TAVUSSA 19
Mais dans quelle langue Macron parle-t-il donc ?
Plus ça va, plus j’ai l’impression que les déclarations d’Emmanuel Macron sont faites d’un assemblage de syntagmes choisis au hasard et placés comme des dominos, les uns derrière les autres.
Pourtant, cette combinaison aléatoire de mots, qu’il pratique désormais couramment, donne, parfois à son insu, un sens précis à ce qu’il dit. Le hasard fait quelque fois mal les choses et, la dernière fois, c’était plutôt maladroit : en voyage de campagne électorale en Algérie, Emmanuel a dit en substance que la colonisation française de l’Algérie avait constitué un crime contre l’humanité.
Que la colonisation ait été globalement bonne ou mauvaise pour l’Algérie est une question que l’on peut discuter entre gens de bonne foi. La qualifier de crime contre l’humanité constitue non seulement une ânerie juridique, une erreur historique et un grave faux-pas diplomatique mais aussi une lâche complaisance envers un journaliste algérien.

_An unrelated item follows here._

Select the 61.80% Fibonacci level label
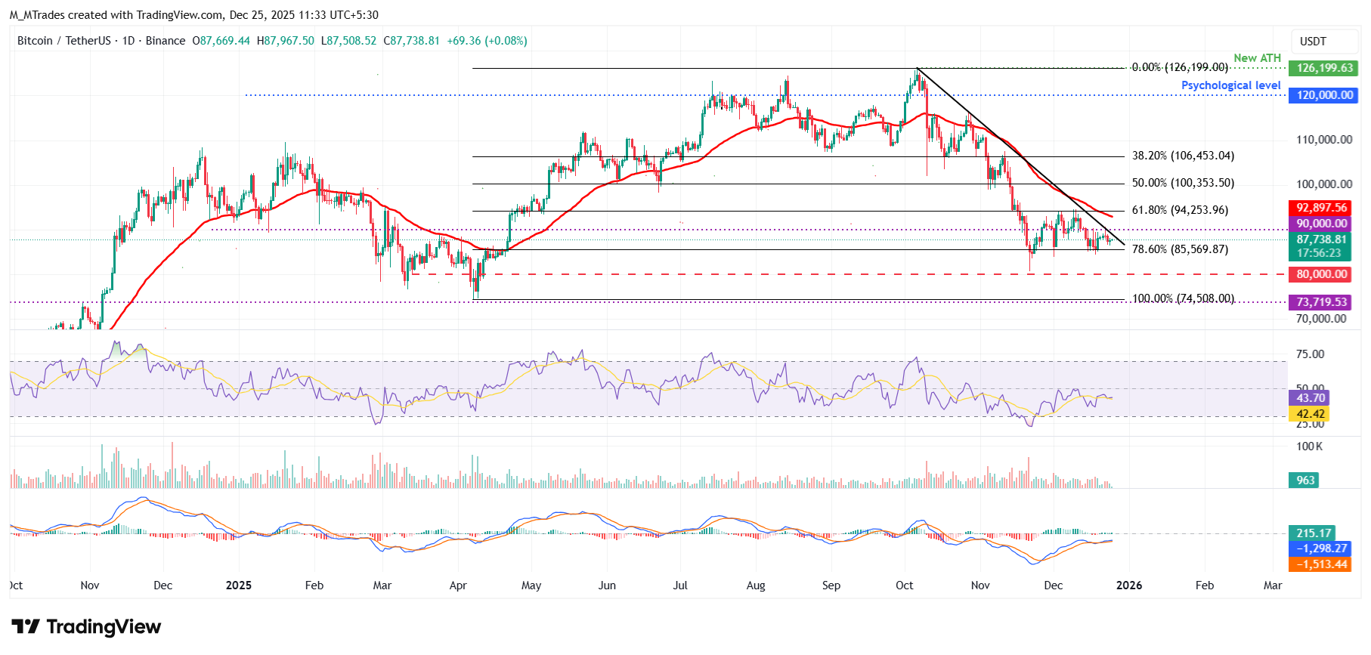click(x=1180, y=211)
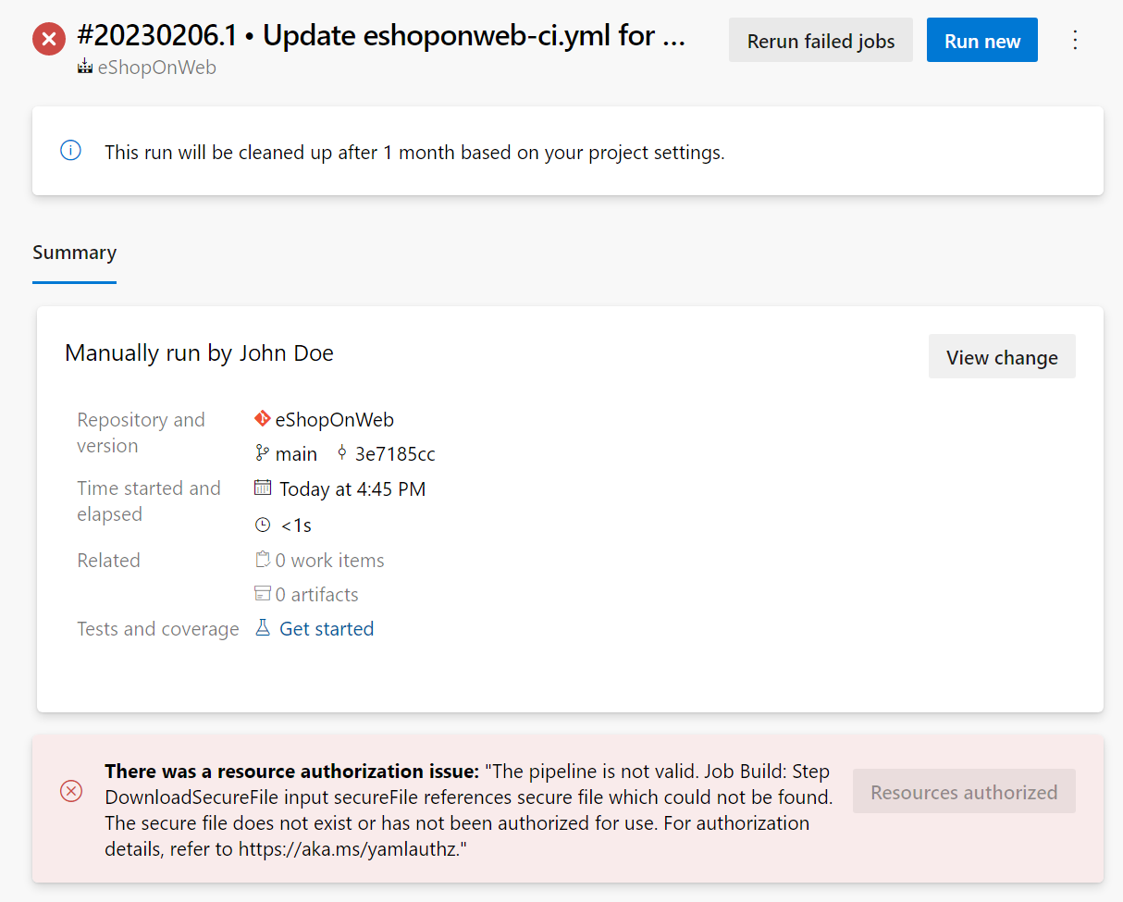Click the commit icon beside 3e7185cc
The width and height of the screenshot is (1123, 902).
click(342, 453)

Après tant d’années post coloniales, même la gauche de la gauche ne pense plus comme cela, et Macron a dû se rendre compte qu’il avait choqué une grande partie de l’opinion publique, et plus particulièrement les pieds noirs, qui se sont vus ainsi assimiler aux Nazis de la Shoah et aux Turcs du génocide arménien.

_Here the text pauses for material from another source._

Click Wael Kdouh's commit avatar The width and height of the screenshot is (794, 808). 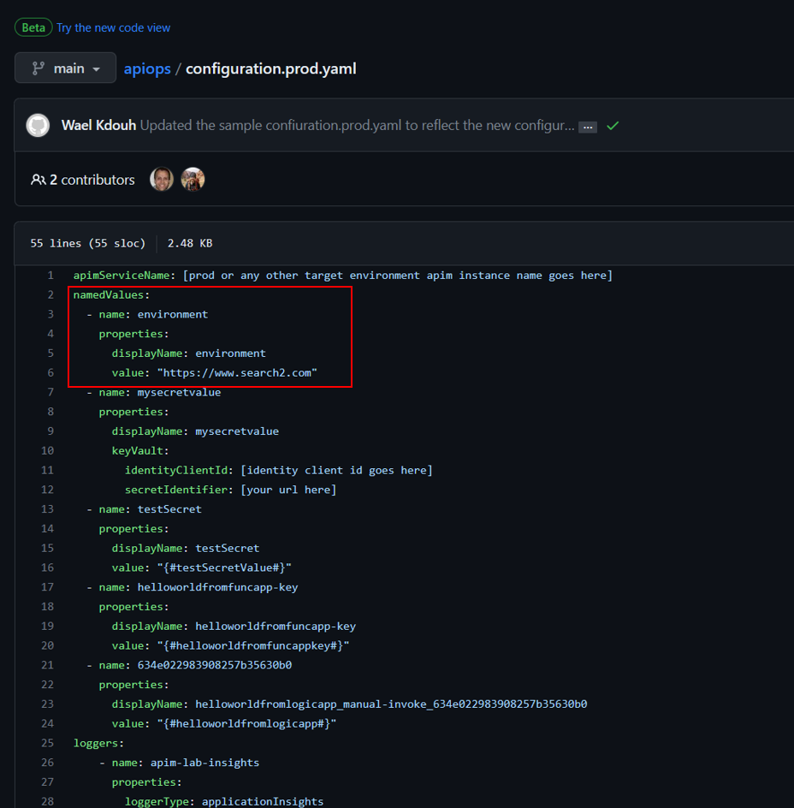(x=38, y=125)
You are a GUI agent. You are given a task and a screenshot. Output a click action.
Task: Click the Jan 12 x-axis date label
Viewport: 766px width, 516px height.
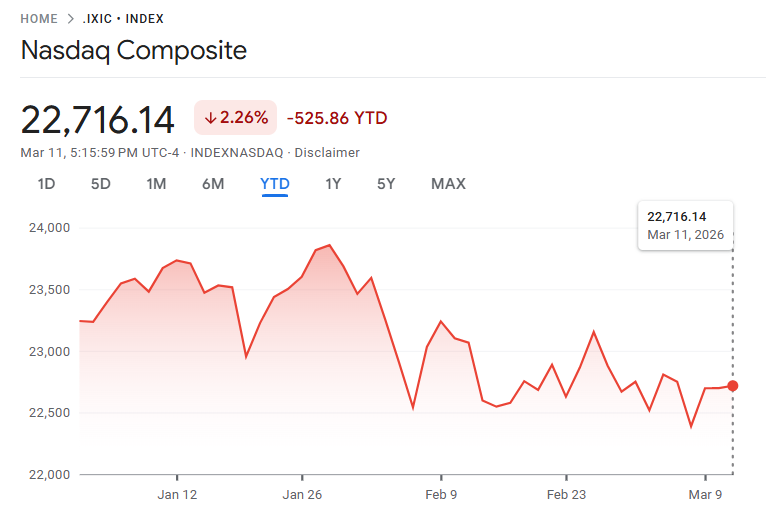[x=177, y=495]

Cette partie de la population française votant certainement en plus grand nombre aux élections françaises que les Algériens, Macron a voulu se rattraper auprès de cette clientèle potentielle. Il a donc prononcé à l’intention des Pieds Noirs cette phrase énigmatique et compliquée, à la syntaxe incertaine et au sens obscur :
« Ma responsabilité, c’est qu’ensemble, nous soyons vraiment Français, il faut casser ces blocages, donc je le dis, à chacune et chacun dans vos conditions, dans vos histoires, dans vos traumatismes, parce que je veux être président, je vous ai compris et je vous aime, la République doit aimer chacun ! »
Analysons, voulez-vous ?
« …vraiment Français… »
Tout d’abord, qu’est-ce qu’être vraiment Français ? Etre Français, je sais. Mais vraiment Français ? Je ne vois pas. Plus français que ceux qui ne sont que français ? Je n’ose pas croire qu’il ait voulu dire « Français de souche »

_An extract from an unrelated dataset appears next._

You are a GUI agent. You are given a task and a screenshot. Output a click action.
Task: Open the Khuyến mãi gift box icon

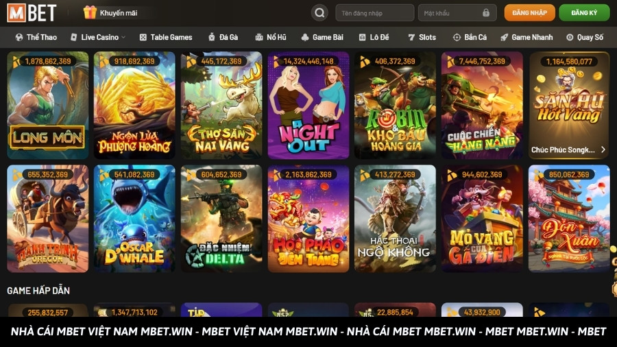pyautogui.click(x=90, y=12)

« …Ma responsabilité, c’est… »
Ensuite, en quoi le fait d’être Français, vraiment ou pas, relève-t-il de la responsabilité de Macron ? De Macron candidat ? De Macron président ? Non, vraiment, je ne vois pas.
« …casser ces blocages… »
Mais de quels blocages s’agit-il ? Des blocages qui empêcheraient les pieds noirs de se considérer comme Français ? Le genre de blocage que créerait par exemple une comparaison hasardeuse avec les Nazis par un président putatif ?
« …donc je le dis, à chacune et chacun dans vos conditions, dans vos histoires…»
Plait-il ?
« …parce que je veux être président, je vous ai compris et je vous aime … »
Veuillez m’excuser, mais je ne vois pas bien la logique, là ? Est-ce que « je vous aime parce que je veux être président ? ou bien « je veux être président parce que je vous aime ? »
« …je vous aime, la République doit aimer chacun. »
Est-ce que c’est vraiment français, ça ? Je veux dire grammaticalement ?
Eh oui, vous voyez, les déclarations publiques de E.Macron me donne de plus en plus l’impression d’un arrangement aléatoire de mots décalés, ronflants, convenus, d’une combinaison probabiliste de propositions passe-partout, reflétant un populisme habillé de neuf, un discours de la méthode sans fond, avec par conséquent la profondeur du vide, une logorrhée incantatoire de secte du Grand Mamamouchi, un consensus lisse, une bouillie aux sens multiples bien digne de cet émule christique du Pingouin suprême.
C’est beau comme du Paolo Coelho. La foule ébahie fait semblant de comprendre les aphorismes. Elle lève les bras au ciel comme le Ravi de la crèche.
Si j’étais à la place de la foule, je me méfierais.